Compare CNV profiles across many patients

[augjensen]

Can the CNAmtx.RData (I have these from previous analysis outputs) be used to regenerate the CNV heatmap and if so, is it possible to merge hundreds of samples together, something that is not possible when running the package due to memory limitations. My concern is that the CNVs are probably normalized for each sample, therefore it is not possible to compare the results between samples?

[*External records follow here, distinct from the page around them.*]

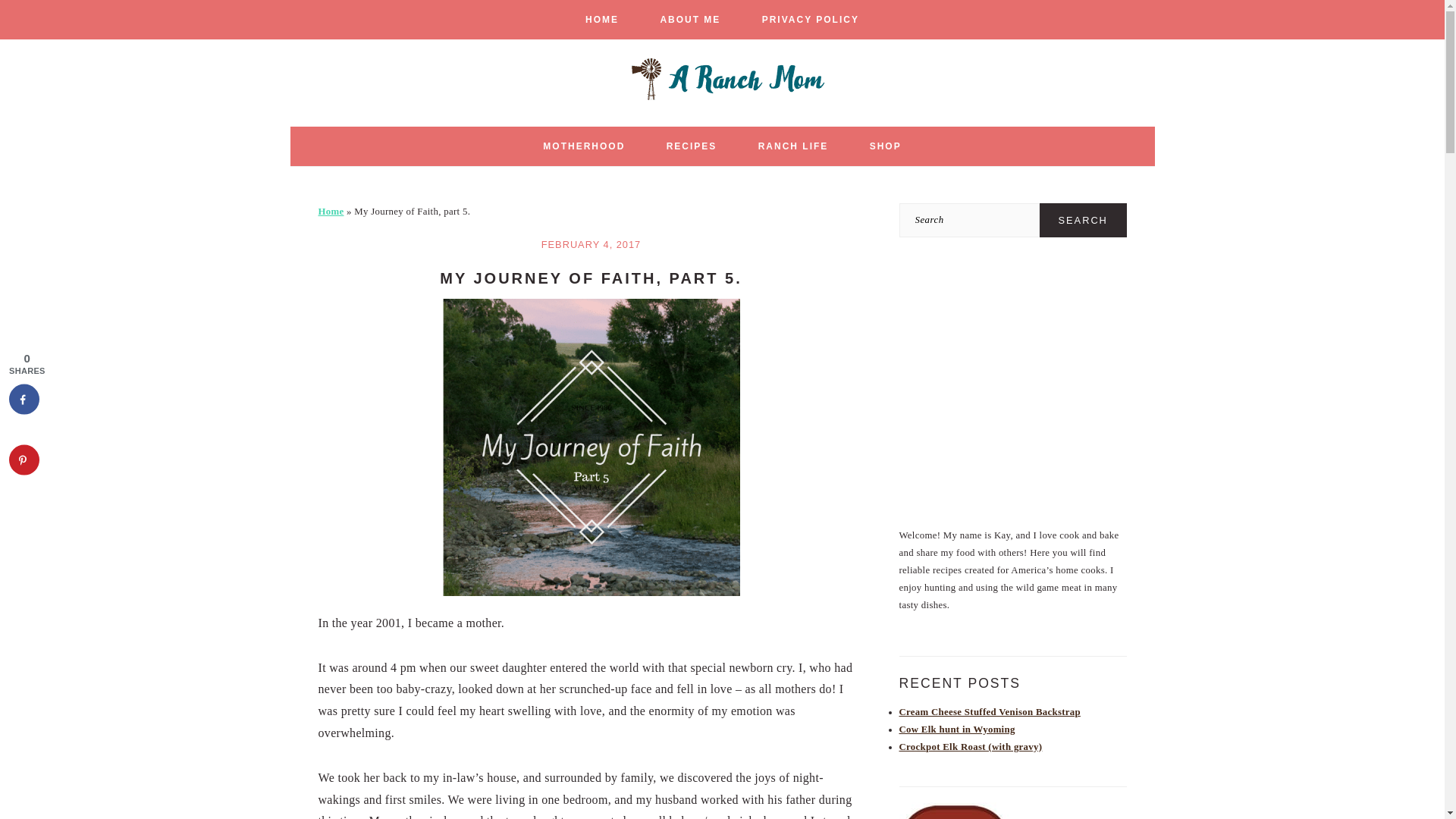
A Ranch Mom (722, 95)
Save to Pinterest (23, 459)
A Ranch Mom (722, 78)
MOTHERHOOD (583, 146)
SHOP (885, 146)
Share on X (23, 429)
Home (330, 211)
Share on Facebook (23, 399)
Search (1082, 220)
HOME (601, 19)
Given the description of an element on the screen output the (x, y) to click on. 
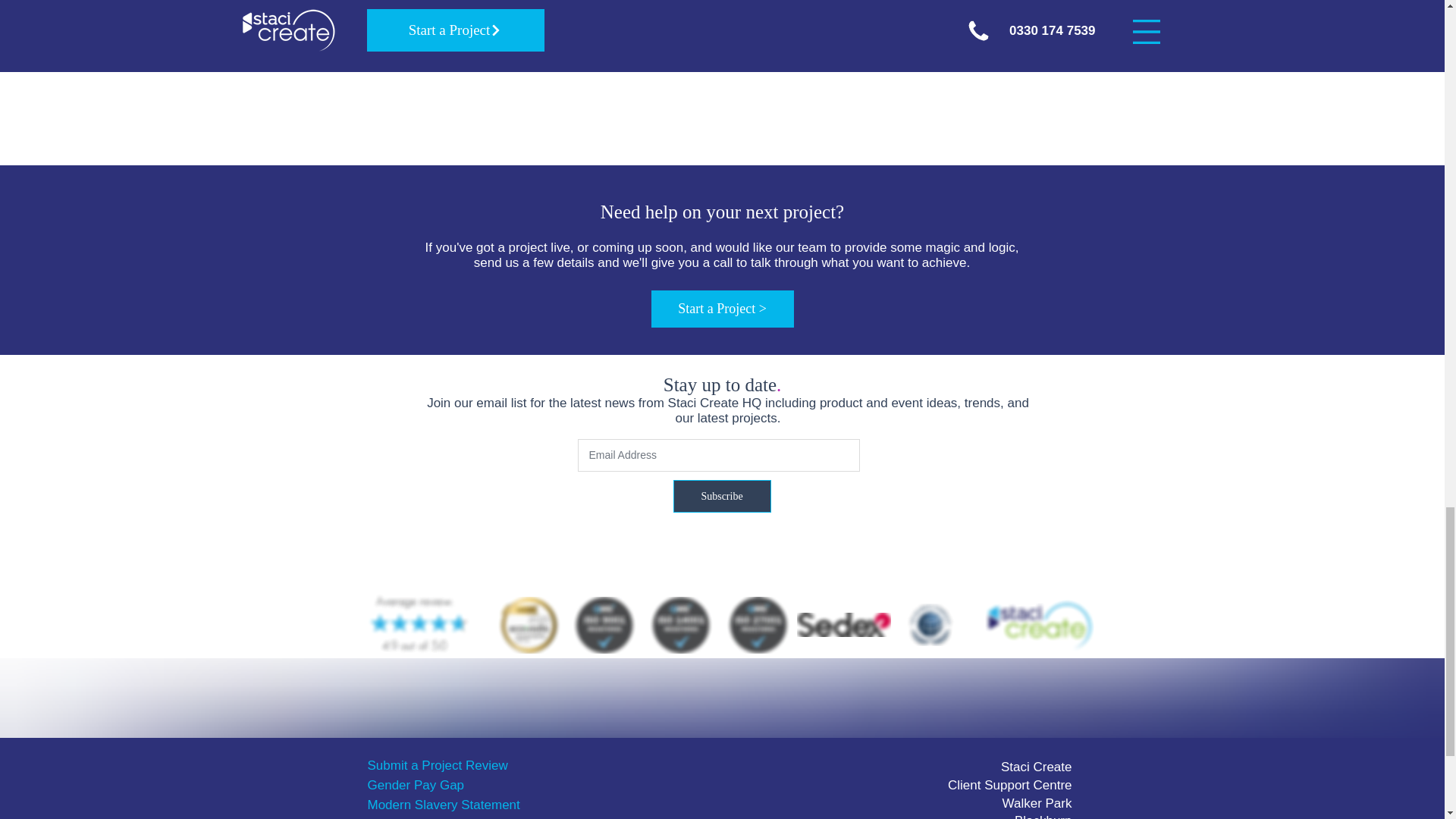
View Project (976, 20)
View Project (467, 20)
Subscribe (721, 495)
View Project (722, 20)
Gender Pay Gap (415, 785)
Submit a Project Review (436, 765)
Terms and Conditions (429, 818)
Modern Slavery Statement (442, 804)
Given the description of an element on the screen output the (x, y) to click on. 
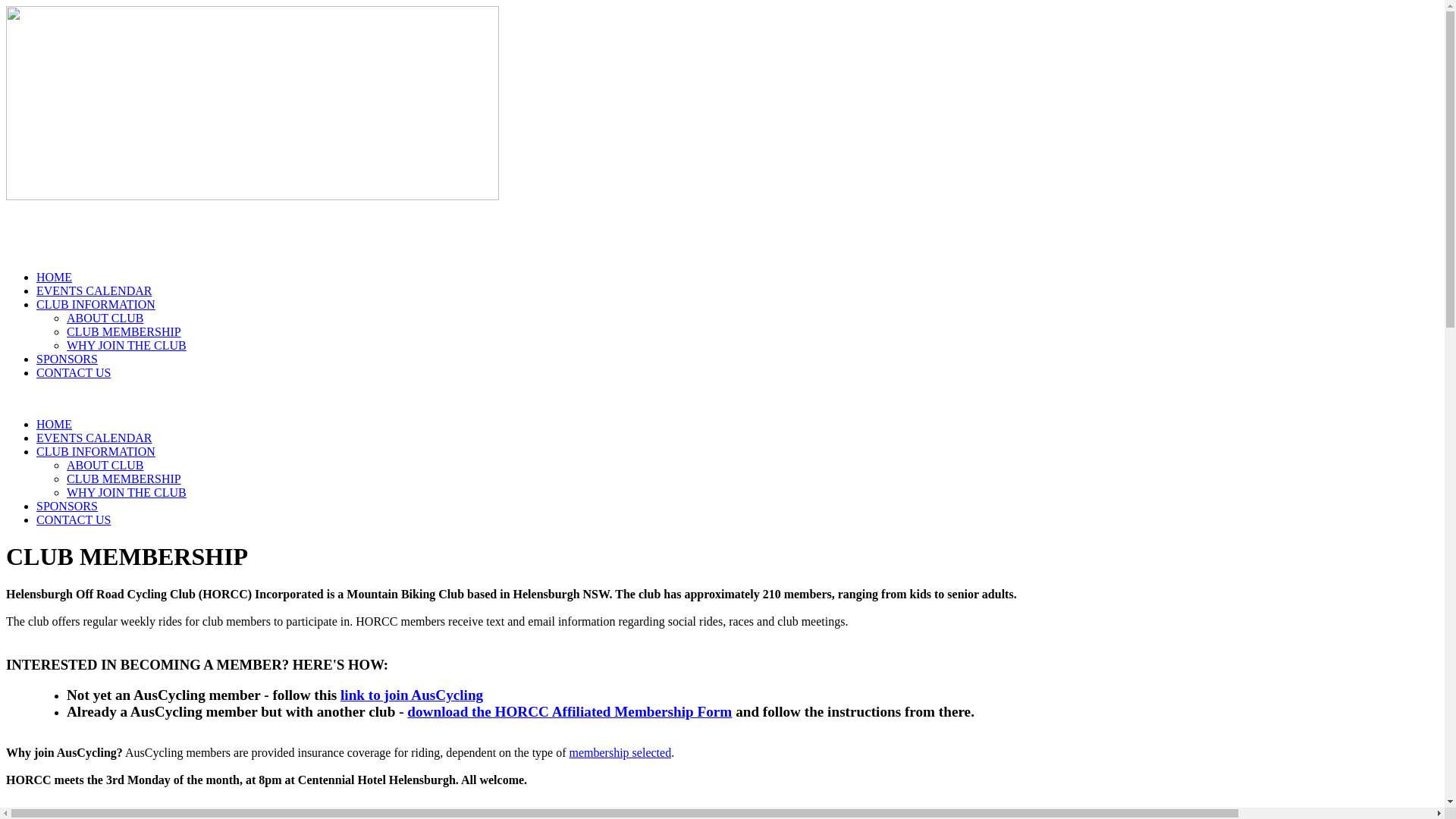
link to join AusCycling Element type: text (411, 694)
CONTACT US Element type: text (73, 519)
ABOUT CLUB Element type: text (105, 317)
CLUB MEMBERSHIP Element type: text (123, 331)
EVENTS CALENDAR Element type: text (93, 437)
SPONSORS Element type: text (66, 505)
WHY JOIN THE CLUB Element type: text (126, 344)
SPONSORS Element type: text (66, 358)
download the HORCC Affiliated Membership Form Element type: text (569, 711)
  Element type: text (9, 230)
HOME Element type: text (54, 276)
membership selected Element type: text (620, 752)
HOME Element type: text (54, 423)
  Element type: text (16, 234)
CONTACT US Element type: text (73, 372)
WHY JOIN THE CLUB Element type: text (126, 492)
CLUB INFORMATION Element type: text (95, 451)
CLUB MEMBERSHIP Element type: text (123, 478)
CLUB INFORMATION Element type: text (95, 304)
EVENTS CALENDAR Element type: text (93, 290)
ABOUT CLUB Element type: text (105, 464)
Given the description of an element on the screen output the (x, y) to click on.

Preferably I would like to generate subclones for each patient and compare these between hundreds of patients. How would one go about trying to compare subclones/CNV profiles between hundreds of patients?

[LASeeker]

Hi, I have a question along similar lines. I see that one can provide confident normal cells as reference which I would like to do to make results more comparable between different donors. It would be great if your detection of confident normal cells could run separately from the rest of the pipeline (I tried to take your functions apart to make that work but am running into issues). Could you add to your pipeline that barcodes of confident normal cells are provided as an output t? It would then be possible to run their detection on a merged-donor datasets, filter out the normal cells, add them to each donor-specific dataset and run the pipeline.

[DarioS]

Preferably, I would like to generate subclones for each patient and compare these between hundreds of patients.

I too would like to be able to identify subclones which are present in multiple patients using SCEVAN package functionality.